Permanent login by use of cookies with security checks against Cross-Site Scripting attacks
One of the most comfortable features of password protected websites is the opportunity to re-enter into our private area without typing each time our password at the login prompt, when we check once the “remember me” option on the first login. This can be achieved by use of a permanent cookie placed into the visitor’s browser and containing an unique identifier for each user which will allow to restore their session, even if it has expired on the server.

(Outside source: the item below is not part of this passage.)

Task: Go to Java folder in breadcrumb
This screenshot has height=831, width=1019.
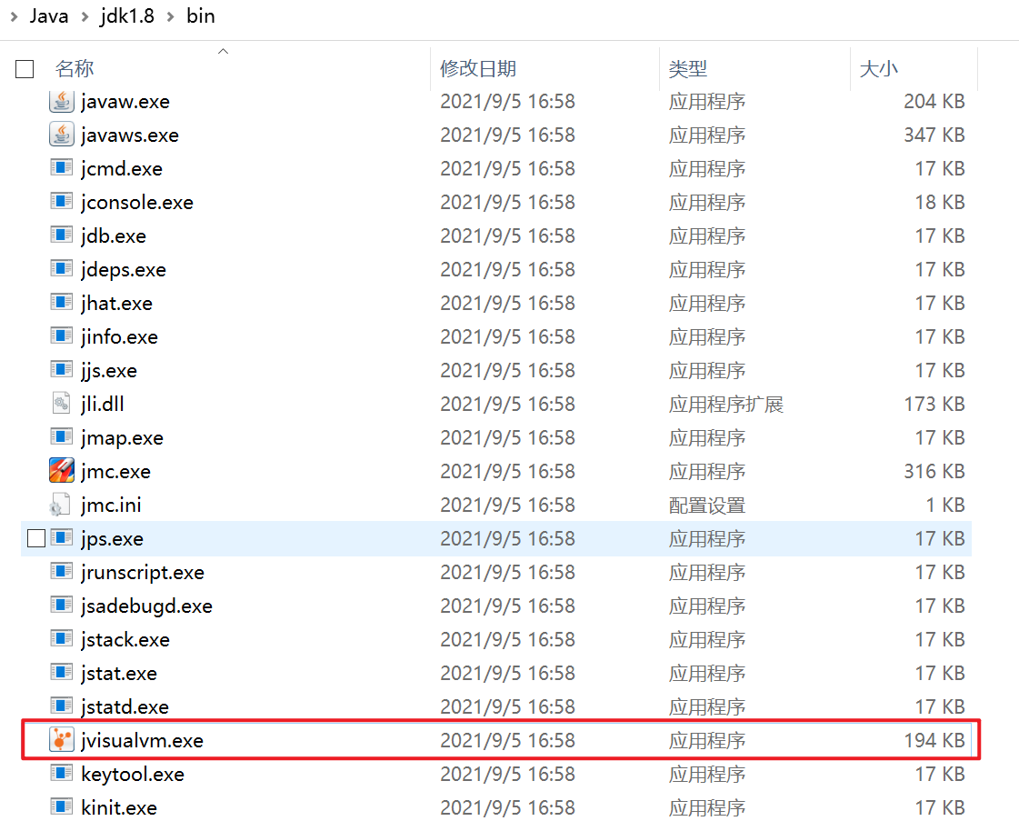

But the use of permanent cookies brings some security flaws, because they can easily be stolen from users’ browsers by use of Cross-Site Scripting (XSS) attacks from malicious websites or exploiting weaknesses on poorly designed websites. While it is not possible to prevent all kind of XSS attacks, which are ultimately a consequence of user’s behavior outside our control (as using the same browser for known and unknown websites, safe and unsafe browsing or not using reserved windows for unsafe/unknown websites, opening junk email and so on), it is possible to do it on some cases and, if not, it is possible to recognize if a cookie has been stolen and invalidate it, limiting the potential damages of unauthorized use.
Permakookie is a small php/mysql application, easily integrable into your web application, that manages the use of permanent cookies for persistent login of authorized users. It also includes some procedures to improve security against Cross-Site Scripting attacks, limiting the possibility of identity thefts.